EXERCISE AIM
Please quote the lines below exactly, everything from the line that contains "This screenshot has height=355, width=705." down to the line that contains "tab icon as", both included.

ENTRIES SHOWN
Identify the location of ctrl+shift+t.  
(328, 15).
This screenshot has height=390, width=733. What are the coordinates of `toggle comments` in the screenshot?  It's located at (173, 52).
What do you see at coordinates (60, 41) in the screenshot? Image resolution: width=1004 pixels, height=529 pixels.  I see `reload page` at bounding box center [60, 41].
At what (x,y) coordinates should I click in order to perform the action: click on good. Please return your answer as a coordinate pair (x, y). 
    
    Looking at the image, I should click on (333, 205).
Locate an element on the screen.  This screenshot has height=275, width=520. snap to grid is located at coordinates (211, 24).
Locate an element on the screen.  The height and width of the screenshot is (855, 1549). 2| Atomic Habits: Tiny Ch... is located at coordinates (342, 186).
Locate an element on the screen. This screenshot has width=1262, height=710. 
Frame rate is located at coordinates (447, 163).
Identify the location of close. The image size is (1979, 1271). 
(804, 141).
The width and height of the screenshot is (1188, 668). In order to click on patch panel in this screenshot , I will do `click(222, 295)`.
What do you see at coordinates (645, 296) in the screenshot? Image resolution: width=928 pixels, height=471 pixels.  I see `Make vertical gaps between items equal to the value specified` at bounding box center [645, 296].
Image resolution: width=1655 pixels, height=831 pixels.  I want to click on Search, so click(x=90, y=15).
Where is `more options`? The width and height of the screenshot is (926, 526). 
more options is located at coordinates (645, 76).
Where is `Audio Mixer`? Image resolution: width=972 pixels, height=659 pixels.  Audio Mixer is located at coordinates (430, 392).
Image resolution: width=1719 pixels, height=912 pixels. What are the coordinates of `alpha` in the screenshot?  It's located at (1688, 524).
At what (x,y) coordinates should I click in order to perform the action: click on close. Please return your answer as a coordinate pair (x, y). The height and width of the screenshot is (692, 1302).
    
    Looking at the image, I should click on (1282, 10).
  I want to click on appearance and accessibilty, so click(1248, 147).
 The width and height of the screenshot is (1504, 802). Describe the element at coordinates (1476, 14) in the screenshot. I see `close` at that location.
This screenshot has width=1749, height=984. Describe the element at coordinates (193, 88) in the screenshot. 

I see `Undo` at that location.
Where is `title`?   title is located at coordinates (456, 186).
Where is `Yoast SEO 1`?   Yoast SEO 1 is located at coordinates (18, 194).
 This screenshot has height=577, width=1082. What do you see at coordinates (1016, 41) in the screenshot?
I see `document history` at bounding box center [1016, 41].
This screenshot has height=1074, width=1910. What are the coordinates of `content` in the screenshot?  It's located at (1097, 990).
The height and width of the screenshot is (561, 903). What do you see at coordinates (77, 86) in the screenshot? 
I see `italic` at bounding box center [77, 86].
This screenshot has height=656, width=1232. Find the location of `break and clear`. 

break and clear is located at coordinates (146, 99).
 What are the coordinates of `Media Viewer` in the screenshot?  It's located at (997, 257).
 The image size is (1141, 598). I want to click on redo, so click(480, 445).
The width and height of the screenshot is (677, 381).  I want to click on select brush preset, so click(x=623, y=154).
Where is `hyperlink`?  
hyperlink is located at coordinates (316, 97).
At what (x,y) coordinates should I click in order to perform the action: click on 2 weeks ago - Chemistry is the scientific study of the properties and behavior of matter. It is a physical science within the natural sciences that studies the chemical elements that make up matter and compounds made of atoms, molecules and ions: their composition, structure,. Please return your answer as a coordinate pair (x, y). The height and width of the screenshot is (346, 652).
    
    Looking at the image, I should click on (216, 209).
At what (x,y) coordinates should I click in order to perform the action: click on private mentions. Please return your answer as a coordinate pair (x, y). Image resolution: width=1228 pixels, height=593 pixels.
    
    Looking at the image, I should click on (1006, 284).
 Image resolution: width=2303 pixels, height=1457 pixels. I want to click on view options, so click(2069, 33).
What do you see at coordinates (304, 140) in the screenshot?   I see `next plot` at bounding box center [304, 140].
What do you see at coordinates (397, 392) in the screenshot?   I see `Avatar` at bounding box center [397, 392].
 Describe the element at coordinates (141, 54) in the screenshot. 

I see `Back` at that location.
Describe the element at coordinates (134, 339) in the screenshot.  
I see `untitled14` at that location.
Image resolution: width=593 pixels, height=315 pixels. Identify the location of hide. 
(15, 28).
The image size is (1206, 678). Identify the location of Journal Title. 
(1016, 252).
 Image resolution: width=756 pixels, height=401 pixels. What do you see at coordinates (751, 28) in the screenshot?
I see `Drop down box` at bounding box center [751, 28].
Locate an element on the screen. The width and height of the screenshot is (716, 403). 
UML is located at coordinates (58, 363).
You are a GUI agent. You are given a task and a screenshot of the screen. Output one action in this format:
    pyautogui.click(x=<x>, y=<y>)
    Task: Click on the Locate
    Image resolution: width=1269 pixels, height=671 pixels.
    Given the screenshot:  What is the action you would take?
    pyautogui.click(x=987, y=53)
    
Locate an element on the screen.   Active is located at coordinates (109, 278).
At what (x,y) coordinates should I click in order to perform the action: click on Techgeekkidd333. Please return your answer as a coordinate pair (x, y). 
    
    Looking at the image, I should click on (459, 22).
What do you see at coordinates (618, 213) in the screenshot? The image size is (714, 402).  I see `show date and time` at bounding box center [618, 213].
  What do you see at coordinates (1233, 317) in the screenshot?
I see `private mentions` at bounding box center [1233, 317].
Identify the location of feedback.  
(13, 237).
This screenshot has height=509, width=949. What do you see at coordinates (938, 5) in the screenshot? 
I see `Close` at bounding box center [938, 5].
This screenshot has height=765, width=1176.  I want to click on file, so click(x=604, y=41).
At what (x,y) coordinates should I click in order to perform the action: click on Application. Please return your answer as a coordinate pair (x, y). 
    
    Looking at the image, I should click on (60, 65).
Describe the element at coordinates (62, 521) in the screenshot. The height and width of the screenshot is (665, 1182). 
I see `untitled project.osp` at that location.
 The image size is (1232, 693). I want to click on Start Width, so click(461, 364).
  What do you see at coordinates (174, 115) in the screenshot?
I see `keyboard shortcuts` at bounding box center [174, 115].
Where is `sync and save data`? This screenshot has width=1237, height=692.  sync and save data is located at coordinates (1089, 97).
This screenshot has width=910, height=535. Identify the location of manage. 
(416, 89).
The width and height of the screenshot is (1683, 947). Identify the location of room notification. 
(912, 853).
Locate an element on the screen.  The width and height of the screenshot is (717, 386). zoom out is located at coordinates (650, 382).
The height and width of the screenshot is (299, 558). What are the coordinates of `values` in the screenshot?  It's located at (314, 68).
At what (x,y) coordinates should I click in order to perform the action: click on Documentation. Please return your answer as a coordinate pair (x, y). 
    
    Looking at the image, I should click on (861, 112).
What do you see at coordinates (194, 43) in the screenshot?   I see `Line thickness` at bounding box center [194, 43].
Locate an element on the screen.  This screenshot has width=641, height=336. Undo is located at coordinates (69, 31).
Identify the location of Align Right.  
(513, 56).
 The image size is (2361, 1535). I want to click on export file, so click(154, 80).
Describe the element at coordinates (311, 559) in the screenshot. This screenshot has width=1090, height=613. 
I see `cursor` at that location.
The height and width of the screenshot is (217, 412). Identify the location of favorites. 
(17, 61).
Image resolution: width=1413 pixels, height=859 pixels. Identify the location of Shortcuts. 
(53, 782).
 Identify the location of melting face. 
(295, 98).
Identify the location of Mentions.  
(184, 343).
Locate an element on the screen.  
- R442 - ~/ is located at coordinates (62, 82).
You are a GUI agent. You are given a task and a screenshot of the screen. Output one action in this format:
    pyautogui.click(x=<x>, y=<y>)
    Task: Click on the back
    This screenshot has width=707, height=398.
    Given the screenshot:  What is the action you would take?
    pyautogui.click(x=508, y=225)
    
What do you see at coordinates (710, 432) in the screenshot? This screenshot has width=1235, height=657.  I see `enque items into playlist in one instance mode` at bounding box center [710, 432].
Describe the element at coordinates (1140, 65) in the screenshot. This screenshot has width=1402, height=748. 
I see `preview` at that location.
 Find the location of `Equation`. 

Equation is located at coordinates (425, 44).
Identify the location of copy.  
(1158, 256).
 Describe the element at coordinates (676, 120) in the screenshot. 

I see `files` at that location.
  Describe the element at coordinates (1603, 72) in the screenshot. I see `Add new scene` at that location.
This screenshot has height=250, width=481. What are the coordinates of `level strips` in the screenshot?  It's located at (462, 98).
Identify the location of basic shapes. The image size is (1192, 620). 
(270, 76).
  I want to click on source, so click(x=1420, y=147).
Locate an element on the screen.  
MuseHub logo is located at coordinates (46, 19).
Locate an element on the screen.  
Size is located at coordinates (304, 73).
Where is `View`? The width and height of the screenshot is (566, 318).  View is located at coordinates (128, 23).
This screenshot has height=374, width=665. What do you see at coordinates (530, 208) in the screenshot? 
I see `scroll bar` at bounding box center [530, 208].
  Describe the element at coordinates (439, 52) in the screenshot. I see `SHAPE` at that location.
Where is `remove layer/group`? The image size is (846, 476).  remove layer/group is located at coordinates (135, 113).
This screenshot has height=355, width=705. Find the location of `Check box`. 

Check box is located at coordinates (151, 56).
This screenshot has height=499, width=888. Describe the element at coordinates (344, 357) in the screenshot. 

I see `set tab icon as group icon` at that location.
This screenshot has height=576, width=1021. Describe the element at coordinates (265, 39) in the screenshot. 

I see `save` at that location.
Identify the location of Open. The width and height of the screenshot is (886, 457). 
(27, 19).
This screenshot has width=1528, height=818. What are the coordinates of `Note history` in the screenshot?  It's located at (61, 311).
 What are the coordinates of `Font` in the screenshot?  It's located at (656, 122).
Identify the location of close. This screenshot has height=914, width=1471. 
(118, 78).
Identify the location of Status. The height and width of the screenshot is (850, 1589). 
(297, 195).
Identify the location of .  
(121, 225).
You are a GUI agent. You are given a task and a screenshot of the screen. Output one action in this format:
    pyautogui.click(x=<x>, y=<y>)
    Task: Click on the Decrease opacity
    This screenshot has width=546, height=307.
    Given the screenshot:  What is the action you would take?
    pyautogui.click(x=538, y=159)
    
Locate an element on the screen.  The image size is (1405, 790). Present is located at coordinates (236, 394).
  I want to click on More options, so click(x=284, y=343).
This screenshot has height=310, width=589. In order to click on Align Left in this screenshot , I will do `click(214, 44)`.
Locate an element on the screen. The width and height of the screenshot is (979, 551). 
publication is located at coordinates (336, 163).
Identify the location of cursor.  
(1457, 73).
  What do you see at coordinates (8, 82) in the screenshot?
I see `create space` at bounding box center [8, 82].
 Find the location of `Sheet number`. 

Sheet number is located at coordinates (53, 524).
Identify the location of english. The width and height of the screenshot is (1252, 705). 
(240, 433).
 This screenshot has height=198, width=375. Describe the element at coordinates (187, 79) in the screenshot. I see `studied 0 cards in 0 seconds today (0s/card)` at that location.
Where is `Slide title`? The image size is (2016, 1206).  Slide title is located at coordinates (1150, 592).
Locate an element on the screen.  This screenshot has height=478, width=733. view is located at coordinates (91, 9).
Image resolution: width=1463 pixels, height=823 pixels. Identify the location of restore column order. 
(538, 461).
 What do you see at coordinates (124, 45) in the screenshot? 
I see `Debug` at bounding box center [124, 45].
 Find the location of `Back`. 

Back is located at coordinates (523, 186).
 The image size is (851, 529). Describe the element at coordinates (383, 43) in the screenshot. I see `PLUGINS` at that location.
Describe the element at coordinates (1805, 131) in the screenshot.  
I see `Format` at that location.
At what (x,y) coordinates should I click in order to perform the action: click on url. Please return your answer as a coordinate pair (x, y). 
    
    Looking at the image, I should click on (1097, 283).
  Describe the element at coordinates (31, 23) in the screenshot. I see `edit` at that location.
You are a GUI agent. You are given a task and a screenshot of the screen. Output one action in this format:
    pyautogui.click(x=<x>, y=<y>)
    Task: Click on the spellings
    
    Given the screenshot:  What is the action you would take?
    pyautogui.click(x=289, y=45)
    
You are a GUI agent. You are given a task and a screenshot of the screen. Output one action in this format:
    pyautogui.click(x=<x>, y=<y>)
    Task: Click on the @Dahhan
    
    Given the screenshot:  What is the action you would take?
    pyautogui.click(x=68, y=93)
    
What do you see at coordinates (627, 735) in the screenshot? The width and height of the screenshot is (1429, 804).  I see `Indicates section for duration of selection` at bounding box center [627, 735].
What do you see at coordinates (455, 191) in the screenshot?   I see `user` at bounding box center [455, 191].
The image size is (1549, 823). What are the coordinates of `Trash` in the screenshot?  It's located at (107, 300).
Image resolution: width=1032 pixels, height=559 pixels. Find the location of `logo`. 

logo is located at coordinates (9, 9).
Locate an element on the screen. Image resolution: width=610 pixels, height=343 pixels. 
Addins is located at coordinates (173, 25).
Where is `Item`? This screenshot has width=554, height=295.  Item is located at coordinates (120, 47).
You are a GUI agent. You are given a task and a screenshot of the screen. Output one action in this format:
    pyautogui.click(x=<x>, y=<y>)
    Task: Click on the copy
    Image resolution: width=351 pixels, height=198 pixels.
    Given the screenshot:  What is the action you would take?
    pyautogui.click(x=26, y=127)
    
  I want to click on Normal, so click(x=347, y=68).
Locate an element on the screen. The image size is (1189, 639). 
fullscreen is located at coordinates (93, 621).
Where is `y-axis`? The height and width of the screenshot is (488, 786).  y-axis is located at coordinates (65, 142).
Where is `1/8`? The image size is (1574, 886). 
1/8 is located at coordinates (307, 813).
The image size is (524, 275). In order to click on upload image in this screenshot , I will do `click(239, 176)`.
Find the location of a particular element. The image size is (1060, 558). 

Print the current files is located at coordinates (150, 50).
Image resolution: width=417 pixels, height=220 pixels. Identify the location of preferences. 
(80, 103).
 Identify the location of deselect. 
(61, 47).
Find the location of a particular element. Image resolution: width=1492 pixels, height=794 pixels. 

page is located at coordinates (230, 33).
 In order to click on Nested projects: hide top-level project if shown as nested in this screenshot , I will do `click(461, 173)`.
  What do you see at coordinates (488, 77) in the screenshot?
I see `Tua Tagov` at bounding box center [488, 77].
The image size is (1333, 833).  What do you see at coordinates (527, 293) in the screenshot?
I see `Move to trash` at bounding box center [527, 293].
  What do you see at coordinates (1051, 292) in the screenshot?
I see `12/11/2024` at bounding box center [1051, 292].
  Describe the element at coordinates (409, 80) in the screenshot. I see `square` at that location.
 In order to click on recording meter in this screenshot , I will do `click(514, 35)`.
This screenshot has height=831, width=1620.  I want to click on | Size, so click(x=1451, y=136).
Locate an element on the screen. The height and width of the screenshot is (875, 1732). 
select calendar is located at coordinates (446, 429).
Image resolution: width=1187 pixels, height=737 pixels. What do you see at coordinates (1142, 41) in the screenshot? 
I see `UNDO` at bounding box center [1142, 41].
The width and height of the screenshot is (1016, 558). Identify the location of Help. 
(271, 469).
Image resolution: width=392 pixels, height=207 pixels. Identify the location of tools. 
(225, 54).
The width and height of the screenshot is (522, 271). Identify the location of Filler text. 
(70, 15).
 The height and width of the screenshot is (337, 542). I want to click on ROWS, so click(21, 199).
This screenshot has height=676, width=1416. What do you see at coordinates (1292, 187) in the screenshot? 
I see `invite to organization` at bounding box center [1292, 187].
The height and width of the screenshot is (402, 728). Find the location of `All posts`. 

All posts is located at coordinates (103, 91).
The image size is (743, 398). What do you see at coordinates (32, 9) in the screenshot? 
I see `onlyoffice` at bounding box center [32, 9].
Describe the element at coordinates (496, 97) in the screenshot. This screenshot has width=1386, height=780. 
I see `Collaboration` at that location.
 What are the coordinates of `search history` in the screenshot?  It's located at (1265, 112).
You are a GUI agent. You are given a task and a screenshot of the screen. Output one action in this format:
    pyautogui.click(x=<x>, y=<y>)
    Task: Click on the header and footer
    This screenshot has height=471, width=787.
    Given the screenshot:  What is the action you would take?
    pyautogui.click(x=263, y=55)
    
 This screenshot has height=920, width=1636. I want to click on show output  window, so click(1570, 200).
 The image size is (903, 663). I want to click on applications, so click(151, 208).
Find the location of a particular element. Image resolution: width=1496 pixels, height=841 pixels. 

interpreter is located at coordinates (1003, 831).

OUTPUT BELOW
This screenshot has height=355, width=705. Find the location of `Check box`. 

Check box is located at coordinates (151, 56).
This screenshot has height=499, width=888. Describe the element at coordinates (344, 357) in the screenshot. 

I see `set tab icon as group icon` at that location.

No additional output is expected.